*DIRECTION:*
Find every line in the data below that contains the word "Instruction", and copy each such line.
-- start of DATA RECORDS --
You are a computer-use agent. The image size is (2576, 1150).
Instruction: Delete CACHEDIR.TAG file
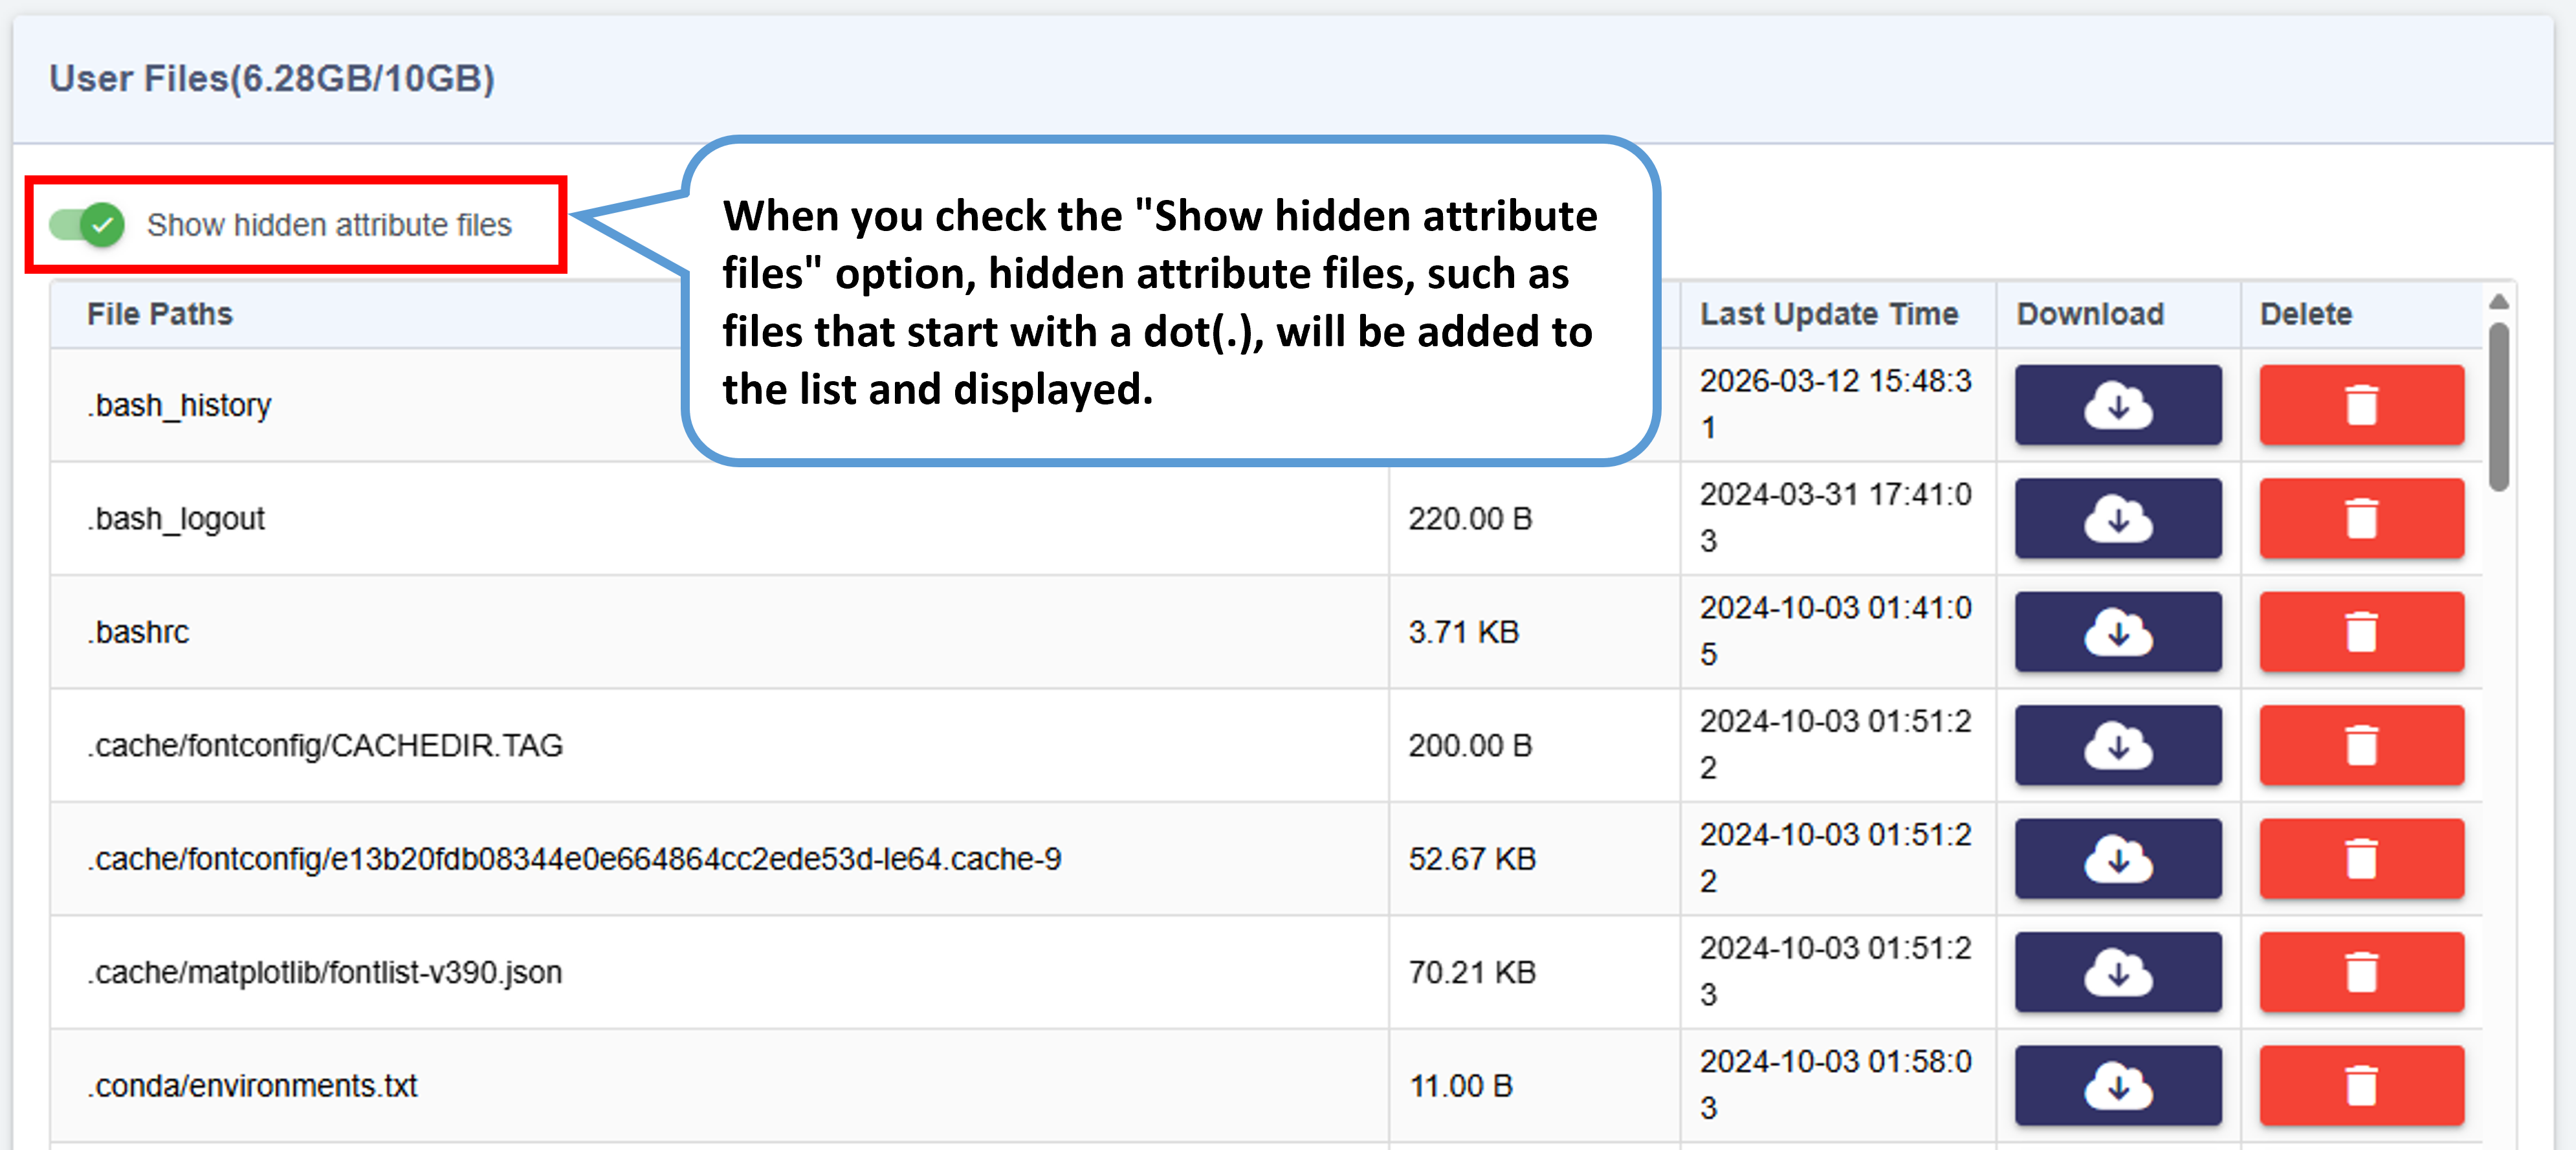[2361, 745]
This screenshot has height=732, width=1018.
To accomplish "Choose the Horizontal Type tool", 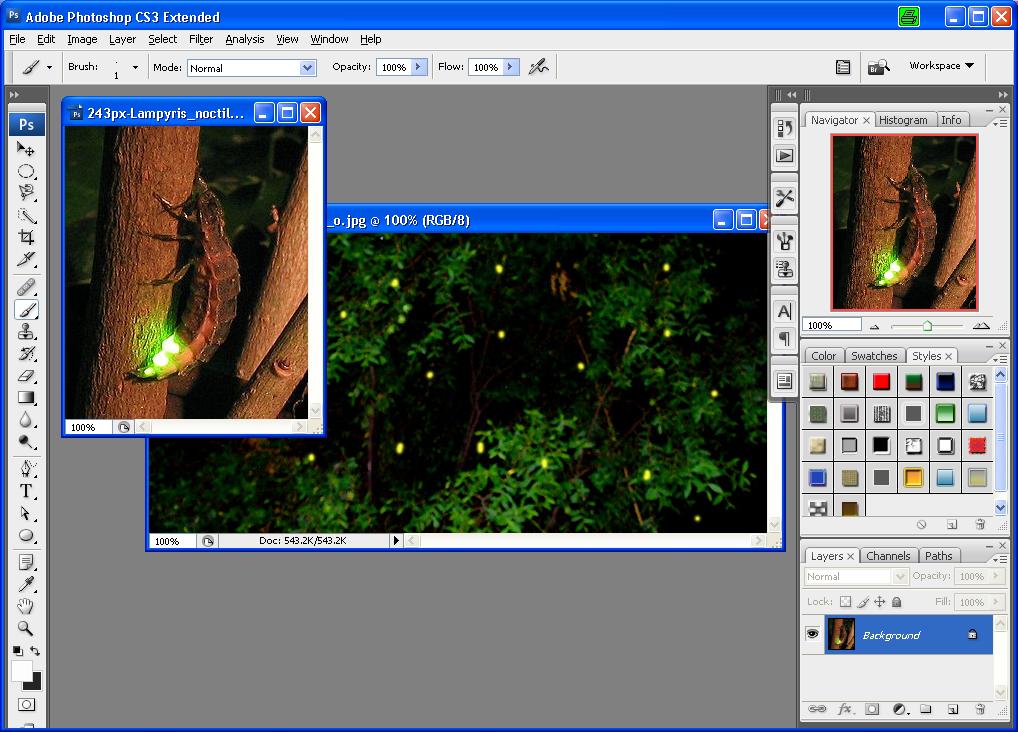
-- end of DATA RECORDS --
*SOLUTION FOR THIS PROBLEM:*
Instruction: Delete CACHEDIR.TAG file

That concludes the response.